Interesting. What's the intersection between sort of the work that you're doing with eventual and the work and like agents?
Are you like, is part of the thing that you're optimizing for is actually integrating agents into the pipeline or as a feedback loop?
And what does that look like broadly from the way people are building pipelines today?
I think we're still kind of early in that evolution.
But I'm very curious to understand what you're hearing and seeing.
Yeah.
So I think of agents as today I see MUs in two places.
And I actually have a third take as well.
But the two today are one is traditional retrieval.
We need to process all the data, populate these things like vector DVs or indecis.

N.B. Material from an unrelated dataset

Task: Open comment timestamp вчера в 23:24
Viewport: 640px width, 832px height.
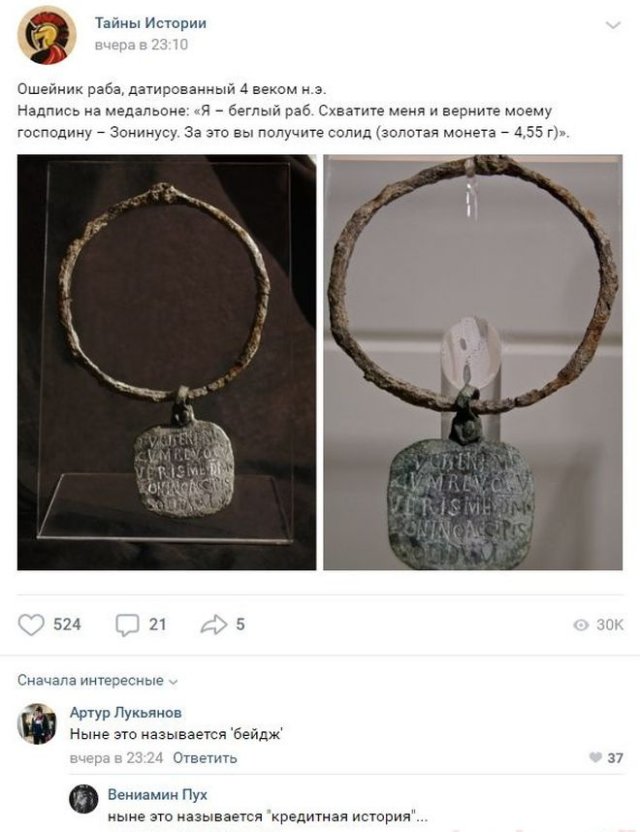Action: click(116, 758)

so that an agent can actually retrieve from it and use it for asking questions and whatever like that.
So like the traditional rag use cases that we see here.

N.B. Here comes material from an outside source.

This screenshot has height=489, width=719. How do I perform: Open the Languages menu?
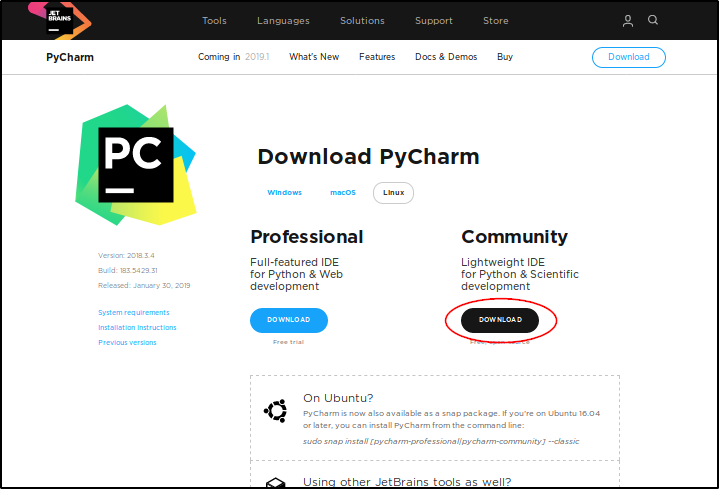pyautogui.click(x=283, y=21)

But another big one that I see is like refined search.
And so one of the use cases that we power today is like a document company.
And you know, as users make actions like and changes, we need to be able to like get that data and be able to like re-index that really quickly.

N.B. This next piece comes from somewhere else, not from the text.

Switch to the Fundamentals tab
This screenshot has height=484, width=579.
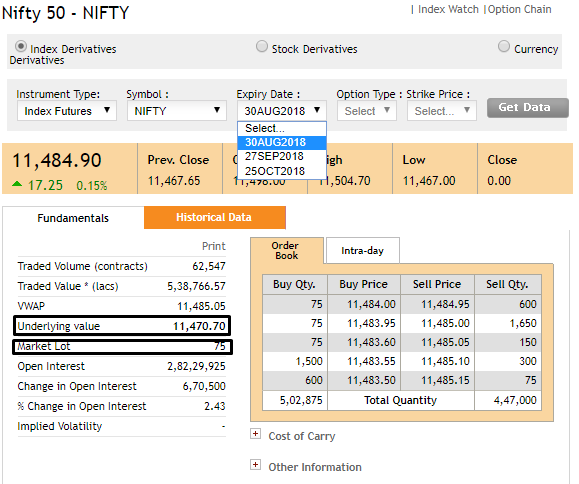click(73, 218)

And then write it back out to like whatever retrieval index that they use.
So then that when they do search or AI recommendations or AI features, it's fresh.
And so that makes the user very productive if you can do that.
And so in that case, you have users and agents both actually reading from these indices.
And the second case is actually using agents within each row, essentially.
And this is kind of like the example I was talking about with the document where like I think before you would have an engineer kind of like optimized for the structure of a document they might know.
So, like, let's say it's like, oh, I'm processing 10Ks, like, financial 10Ks.
Therefore, I'm going to, like, write an algorithm that actually, like, knows the structure of a 10K and then, like, do that very effectively.
But what I'm seeing more of now is folks are uploading, like, you know, varied documents to a source and actually relying more on AI to process it at, like, a per document level and having the intelligence there rather than have an engineer try to, like, figure out how to, like, write an algorithm to process all these, like, you know, each type of, like, unique category of document.
And I feel like there's so much
complexity just on parsing documents alone, right?
Because the kind of issue we talked about
and even the use cases is really about like,
I want to have this accessibility to these data
and have the understanding of how to parse
these variety of stuff here.
But I'm always curious, like huge part of Daft
and sort of like the messaging is about scalability
and performance as well.
And so is there, like do you see everybody
parsing data at scale and growing in a pretty
fast pace right now in this sort of data.
Like this is like so much demand and going crazy.
Or do you see like most people are trying to like do this in some small scale way to
try to figure out what they're doing with it?
Like what you're seeing of the trend lines and what kind of data is actually being the
most skilled usage versus just thought cleans a little bit here and there, you know?
I actually see things exploding quite a bit.
And the way I think about this is like, you know, I call it the granola effect.
Like, as soon as you have, like, you know, AI voice, like, transcription and, like, LLMs be good enough.
Now everyone in the Valley is, like, using granola to, like, record pretty much every meeting
because, like, it is so cheap to do so.
Like, by means, it's now recording every single meeting I'm doing.
I can now, at the end of the day, like, ask questions about it, get, like, overall shape
of, like, my meetings, things I can improve on.
And what we're going to see more and more is, like, by having the processing infrastructure
to, like, make this really cheap and easy, I think.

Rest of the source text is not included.